▶ **TASK TO CARRY OUT**
Could you rewrite everything from the line containing "under (635, 176)" down to the line containing "Russia (875, 562)", putting "Identify the word" wherever "Describe the element" appears and leaving everything else as it is?

[start RECORD LIST]

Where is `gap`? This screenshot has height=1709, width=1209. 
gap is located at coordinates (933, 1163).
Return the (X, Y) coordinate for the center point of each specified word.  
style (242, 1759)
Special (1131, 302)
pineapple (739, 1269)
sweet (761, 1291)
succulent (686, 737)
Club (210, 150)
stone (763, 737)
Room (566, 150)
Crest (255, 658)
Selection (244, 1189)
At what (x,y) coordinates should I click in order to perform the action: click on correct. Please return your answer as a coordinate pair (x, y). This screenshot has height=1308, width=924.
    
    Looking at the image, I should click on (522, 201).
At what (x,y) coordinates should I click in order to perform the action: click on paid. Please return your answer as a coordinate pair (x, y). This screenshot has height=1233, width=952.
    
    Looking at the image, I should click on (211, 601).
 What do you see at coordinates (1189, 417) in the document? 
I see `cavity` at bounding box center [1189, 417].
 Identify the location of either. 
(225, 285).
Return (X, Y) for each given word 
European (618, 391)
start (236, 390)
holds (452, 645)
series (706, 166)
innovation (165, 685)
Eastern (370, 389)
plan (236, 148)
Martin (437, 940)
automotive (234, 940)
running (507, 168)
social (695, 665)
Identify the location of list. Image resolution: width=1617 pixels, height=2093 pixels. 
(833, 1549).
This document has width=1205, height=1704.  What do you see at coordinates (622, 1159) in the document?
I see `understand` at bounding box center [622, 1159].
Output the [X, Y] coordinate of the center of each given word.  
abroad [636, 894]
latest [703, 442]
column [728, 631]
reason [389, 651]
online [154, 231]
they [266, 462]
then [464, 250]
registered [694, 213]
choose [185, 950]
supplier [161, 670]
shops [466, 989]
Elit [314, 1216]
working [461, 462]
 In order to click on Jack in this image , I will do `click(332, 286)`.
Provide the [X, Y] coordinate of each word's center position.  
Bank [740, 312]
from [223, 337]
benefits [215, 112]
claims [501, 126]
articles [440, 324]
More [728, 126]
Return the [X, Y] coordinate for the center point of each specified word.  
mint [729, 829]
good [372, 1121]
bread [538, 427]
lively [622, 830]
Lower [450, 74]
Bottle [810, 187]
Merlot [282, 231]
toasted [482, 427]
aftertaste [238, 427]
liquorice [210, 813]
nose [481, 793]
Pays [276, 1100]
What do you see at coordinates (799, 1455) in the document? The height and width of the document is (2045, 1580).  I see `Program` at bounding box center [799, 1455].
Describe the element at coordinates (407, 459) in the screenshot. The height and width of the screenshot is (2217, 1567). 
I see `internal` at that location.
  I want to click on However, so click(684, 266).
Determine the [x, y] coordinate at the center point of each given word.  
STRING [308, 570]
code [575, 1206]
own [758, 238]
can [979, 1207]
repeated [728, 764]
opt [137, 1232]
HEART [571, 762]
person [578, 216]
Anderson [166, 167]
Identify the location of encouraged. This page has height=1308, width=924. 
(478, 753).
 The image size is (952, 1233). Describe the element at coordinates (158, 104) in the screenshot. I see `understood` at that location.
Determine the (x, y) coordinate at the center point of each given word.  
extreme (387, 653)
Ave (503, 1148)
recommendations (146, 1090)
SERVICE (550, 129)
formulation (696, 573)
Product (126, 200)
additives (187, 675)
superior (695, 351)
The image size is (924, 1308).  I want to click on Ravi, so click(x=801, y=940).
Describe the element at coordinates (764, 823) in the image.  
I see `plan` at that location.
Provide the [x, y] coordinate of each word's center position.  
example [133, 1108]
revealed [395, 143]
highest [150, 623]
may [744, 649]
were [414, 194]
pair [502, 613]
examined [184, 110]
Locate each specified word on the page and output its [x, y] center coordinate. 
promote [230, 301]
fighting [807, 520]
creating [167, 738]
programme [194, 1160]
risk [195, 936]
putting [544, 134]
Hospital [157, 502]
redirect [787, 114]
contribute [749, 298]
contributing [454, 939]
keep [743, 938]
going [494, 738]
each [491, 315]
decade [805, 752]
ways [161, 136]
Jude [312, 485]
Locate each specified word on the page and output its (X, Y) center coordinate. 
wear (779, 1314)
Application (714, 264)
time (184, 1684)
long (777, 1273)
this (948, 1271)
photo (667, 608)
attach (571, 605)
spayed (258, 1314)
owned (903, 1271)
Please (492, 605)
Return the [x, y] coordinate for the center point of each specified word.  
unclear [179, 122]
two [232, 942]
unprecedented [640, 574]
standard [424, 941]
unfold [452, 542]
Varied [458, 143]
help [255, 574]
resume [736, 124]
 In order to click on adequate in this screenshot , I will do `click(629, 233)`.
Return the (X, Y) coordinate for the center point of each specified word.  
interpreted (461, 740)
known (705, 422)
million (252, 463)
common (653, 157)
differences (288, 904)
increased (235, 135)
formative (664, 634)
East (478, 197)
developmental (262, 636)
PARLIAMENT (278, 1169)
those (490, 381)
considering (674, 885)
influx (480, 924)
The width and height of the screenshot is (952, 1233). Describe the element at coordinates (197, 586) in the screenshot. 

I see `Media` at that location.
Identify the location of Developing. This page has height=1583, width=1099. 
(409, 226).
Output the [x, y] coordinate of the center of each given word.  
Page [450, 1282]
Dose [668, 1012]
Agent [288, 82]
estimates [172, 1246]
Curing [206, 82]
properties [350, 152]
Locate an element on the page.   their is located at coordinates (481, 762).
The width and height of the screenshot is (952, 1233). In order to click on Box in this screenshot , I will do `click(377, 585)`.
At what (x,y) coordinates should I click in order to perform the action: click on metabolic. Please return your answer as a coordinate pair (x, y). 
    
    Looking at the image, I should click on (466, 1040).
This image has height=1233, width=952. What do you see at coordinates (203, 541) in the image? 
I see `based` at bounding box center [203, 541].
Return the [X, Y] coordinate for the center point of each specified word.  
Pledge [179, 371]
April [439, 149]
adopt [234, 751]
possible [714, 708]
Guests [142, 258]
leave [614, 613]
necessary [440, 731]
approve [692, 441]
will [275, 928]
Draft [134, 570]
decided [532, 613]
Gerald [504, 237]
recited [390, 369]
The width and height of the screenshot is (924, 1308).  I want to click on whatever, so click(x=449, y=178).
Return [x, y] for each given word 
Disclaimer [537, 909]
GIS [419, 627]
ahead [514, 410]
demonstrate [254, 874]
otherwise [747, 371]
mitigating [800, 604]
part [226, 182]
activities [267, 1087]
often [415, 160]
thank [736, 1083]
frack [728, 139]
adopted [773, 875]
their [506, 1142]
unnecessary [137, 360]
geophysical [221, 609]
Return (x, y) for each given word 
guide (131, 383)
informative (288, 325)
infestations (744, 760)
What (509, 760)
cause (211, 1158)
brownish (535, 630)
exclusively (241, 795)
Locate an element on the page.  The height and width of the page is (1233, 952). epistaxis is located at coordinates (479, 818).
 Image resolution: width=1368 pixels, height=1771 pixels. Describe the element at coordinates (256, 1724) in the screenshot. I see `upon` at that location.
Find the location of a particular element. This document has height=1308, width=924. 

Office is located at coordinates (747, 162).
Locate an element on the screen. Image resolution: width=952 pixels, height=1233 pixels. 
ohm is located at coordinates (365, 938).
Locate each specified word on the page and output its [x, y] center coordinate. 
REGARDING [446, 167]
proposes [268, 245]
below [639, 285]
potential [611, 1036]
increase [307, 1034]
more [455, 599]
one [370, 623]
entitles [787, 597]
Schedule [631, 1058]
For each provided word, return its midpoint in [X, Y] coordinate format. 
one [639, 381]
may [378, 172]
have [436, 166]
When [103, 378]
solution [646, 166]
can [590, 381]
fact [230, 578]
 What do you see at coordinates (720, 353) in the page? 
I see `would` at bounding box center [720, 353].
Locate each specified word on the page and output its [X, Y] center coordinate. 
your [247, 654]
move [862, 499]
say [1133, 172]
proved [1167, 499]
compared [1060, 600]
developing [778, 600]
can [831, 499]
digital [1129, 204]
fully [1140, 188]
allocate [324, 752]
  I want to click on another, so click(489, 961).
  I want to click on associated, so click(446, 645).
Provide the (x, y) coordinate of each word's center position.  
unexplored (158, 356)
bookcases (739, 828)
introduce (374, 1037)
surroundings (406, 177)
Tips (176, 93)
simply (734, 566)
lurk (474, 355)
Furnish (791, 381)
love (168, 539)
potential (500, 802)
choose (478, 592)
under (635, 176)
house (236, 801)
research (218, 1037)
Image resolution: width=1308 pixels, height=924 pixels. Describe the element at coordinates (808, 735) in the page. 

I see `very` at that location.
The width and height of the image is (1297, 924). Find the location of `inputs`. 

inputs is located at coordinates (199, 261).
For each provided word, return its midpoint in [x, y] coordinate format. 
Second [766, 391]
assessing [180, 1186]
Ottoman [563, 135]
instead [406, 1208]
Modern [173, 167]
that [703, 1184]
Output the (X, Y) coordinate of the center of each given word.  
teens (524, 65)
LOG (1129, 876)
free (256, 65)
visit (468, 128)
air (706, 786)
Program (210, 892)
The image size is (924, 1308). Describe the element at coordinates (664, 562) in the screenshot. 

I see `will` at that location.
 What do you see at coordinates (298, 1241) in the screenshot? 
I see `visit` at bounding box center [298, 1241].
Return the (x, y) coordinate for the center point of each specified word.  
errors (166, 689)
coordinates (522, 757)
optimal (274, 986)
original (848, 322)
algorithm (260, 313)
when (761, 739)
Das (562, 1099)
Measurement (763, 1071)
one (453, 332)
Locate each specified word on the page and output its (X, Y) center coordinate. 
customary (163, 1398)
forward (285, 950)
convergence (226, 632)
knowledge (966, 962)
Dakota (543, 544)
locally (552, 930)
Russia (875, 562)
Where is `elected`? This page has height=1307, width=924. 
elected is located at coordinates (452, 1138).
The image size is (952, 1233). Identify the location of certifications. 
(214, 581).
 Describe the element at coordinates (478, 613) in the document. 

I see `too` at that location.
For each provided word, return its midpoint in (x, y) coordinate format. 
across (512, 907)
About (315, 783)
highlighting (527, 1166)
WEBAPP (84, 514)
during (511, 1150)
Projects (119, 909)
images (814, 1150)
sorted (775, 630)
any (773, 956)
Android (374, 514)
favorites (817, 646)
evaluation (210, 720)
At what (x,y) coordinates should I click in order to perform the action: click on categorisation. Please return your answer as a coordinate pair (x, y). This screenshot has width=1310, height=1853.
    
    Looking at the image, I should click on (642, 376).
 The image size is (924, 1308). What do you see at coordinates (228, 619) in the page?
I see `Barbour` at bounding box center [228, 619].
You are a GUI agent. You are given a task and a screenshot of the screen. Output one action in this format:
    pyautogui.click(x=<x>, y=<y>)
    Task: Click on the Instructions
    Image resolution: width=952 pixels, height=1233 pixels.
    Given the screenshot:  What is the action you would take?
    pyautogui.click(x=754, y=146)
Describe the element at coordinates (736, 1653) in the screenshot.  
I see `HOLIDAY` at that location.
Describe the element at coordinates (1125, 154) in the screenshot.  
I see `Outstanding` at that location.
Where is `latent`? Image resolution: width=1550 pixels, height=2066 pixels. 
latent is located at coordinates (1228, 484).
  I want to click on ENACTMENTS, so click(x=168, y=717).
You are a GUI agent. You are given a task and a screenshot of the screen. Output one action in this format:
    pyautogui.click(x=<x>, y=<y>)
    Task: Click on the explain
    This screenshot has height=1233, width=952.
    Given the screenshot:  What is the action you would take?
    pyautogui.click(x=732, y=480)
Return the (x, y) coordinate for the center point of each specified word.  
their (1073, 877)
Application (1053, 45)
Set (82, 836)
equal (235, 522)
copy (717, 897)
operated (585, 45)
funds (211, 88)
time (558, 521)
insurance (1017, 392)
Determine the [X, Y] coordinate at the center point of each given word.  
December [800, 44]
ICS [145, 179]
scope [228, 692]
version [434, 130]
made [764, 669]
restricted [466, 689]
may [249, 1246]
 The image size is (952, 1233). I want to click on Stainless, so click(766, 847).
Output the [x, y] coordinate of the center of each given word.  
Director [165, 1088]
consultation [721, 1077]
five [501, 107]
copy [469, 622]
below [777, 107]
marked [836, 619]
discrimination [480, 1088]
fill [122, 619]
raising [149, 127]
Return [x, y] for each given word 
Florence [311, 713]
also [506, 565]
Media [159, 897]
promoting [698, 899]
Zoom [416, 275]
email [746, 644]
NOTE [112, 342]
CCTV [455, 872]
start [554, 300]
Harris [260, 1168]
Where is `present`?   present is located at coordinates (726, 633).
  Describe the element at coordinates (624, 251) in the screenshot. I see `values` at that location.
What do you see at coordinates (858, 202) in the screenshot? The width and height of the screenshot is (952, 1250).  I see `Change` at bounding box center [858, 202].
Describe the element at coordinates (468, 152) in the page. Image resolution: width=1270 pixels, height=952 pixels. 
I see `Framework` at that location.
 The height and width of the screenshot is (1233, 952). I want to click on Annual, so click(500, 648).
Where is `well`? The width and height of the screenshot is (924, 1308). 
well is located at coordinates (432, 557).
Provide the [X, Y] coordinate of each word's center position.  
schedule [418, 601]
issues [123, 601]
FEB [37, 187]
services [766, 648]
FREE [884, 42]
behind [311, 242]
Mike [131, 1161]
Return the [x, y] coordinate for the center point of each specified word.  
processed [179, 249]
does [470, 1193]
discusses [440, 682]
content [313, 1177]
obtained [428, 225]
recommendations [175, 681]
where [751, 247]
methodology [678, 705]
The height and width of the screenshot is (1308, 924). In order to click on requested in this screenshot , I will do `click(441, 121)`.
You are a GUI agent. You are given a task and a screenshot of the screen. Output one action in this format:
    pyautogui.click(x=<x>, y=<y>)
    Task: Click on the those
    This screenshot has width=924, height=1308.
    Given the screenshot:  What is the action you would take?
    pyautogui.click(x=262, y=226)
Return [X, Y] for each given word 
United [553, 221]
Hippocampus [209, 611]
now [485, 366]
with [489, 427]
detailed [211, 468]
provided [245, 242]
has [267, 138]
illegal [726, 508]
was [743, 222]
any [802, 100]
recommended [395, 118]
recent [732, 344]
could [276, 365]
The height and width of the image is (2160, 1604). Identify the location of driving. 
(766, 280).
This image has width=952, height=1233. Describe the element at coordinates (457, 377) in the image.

[end RECORD LIST]

▶ **EXERCISE OUTPUT**
under (635, 176)
house (236, 801)
research (218, 1037)
Image resolution: width=1308 pixels, height=924 pixels. Identify the word at coordinates (808, 735) in the page. 

I see `very` at that location.
The width and height of the image is (1297, 924). Find the location of `inputs`. 

inputs is located at coordinates (199, 261).
For each provided word, return its midpoint in [x, y] coordinate format. 
Second [766, 391]
assessing [180, 1186]
Ottoman [563, 135]
instead [406, 1208]
Modern [173, 167]
that [703, 1184]
Output the (X, Y) coordinate of the center of each given word.  
teens (524, 65)
LOG (1129, 876)
free (256, 65)
visit (468, 128)
air (706, 786)
Program (210, 892)
The image size is (924, 1308). Identify the word at coordinates (664, 562) in the screenshot. 

I see `will` at that location.
 What do you see at coordinates (298, 1241) in the screenshot? 
I see `visit` at bounding box center [298, 1241].
Return the (x, y) coordinate for the center point of each specified word.  
errors (166, 689)
coordinates (522, 757)
optimal (274, 986)
original (848, 322)
algorithm (260, 313)
when (761, 739)
Das (562, 1099)
Measurement (763, 1071)
one (453, 332)
Locate each specified word on the page and output its (X, Y) center coordinate. 
customary (163, 1398)
forward (285, 950)
convergence (226, 632)
knowledge (966, 962)
Dakota (543, 544)
locally (552, 930)
Russia (875, 562)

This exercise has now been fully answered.